August 23, 2009

IMPORTING THE SUPERIOR BREEDERS:

Health Care and Infant Mortality: The Real Story (Steve Chapman, 8/23/09, Townhall)

Our infant mortality rate is double that of Japan or Sweden. But we live different lives, on average, than people in those places. We suffer more obesity (about 10 times as much as the Japanese), and we have more births to teenagers (seven times more than the Swedes). Nearly 40 percent of American babies are born to unwed mothers.

Factors like these are linked to low birth weight in babies, which is a dangerous thing. In a 2007 study for the National Bureau of Economic Research, economists June O'Neill and Dave O'Neill noted that "a multitude of behaviors unrelated to the health care system such as substance abuse, smoking and obesity" are connected "to the low birth weight and preterm births that underlie the infant death syndrome."

Nicholas Eberstadt, a scholar at the American Enterprise Institute in Washington, also attributes the gap largely to conduct.
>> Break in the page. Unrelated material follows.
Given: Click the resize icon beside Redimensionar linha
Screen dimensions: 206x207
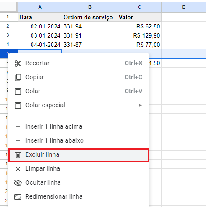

Comparing white Americans to Norwegians in his 1995 book, "The Tyranny of Numbers," Eberstadt concluded that "white America's higher rates of infant mortality are explained not by poverty (as conventionally construed) or by medical care but rather by the habits, actions and indeed lifestyles of a critical portion of its parents." Whites are not unique in those types of behavior.

African-American babies are far more likely to die than white ones, which is often taken as evidence that poverty and lack of health insurance are to blame. That's entirely plausible until you notice another racial/ethnic gap: Hispanics of Mexican or Central or South American ancestry not only do consistently better than blacks on infant mortality, they do better than whites. Social disadvantage doesn't explain very much.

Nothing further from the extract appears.